Aidan Hartley Aidan Hartley

Home thoughts

A great white hunter takes aim at a few sacred cows in contemporary Africa

issue 21 June 2003

Laikipia

Claire came face to face with a leopard last night. She was walking between our office, a thatched mud hut at the bottom of the garden, and the house. It’s a distance of only about 30 paces, but it can get dark out there. Instinct kicked in before she even glimpsed the predator and she froze. Then she saw it. He was purring in the way that leopards do, a noise like sawing, and then it jumped over the garden wall. When Claire called out I was in the house with the children watching The Sound of Music. Something about the tone of her voice made me load up the shotgun and head out, but by the time I went out the leopard had vanished. I escorted Claire back and gave her a glass of South African plonk to calm her down. ‘That was scary,’ she said. ‘Nonsense,’ I replied. ‘How many people have an encounter with a leopard on their way home from the office?’

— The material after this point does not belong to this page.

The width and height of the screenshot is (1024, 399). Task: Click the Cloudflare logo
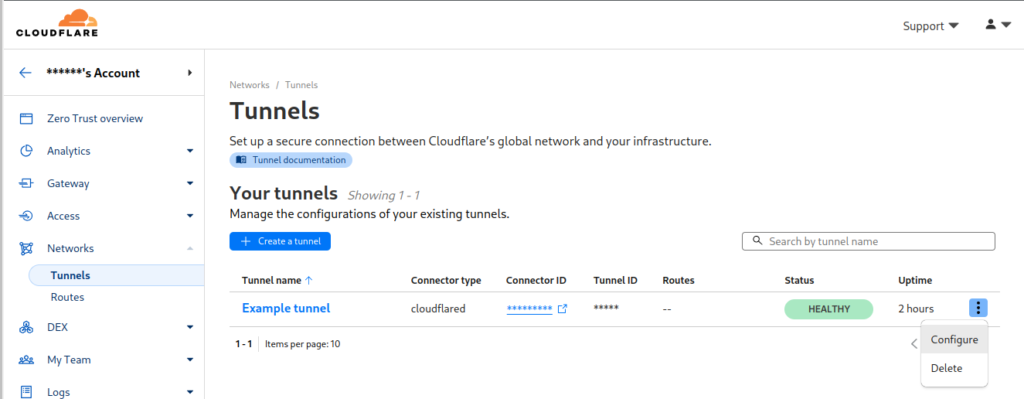click(x=57, y=24)
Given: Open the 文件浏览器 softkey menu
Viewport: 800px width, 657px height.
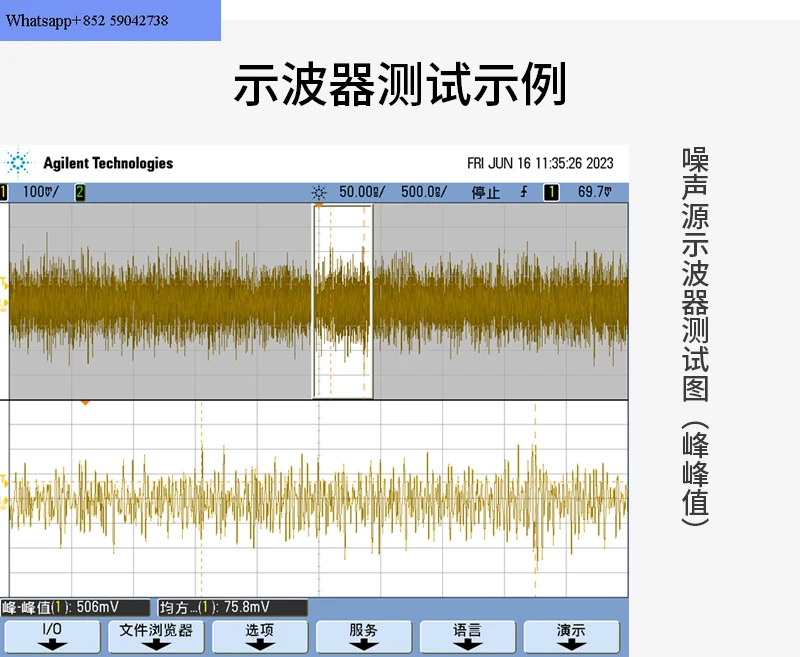Looking at the screenshot, I should pos(156,636).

My sense that we are living in an idyll, and one full of excitement, is that much more acute because I am dreading a trip to London next month. Claire says I need to get out of Africa occasionally, otherwise I’ll go ‘bush’. But I personally wish to be like the late Terence Adamson – an old cowboy with a jaw that had been ripped apart by one of his brother George’s lions – who taught me how to divine for water when I was a child. After the 1936 Kakamega gold rush, when I think Terence popped over to Uganda, I don’t believe he ever left Kenya until his death a few years ago.

As I write this I have a cold beer at my side.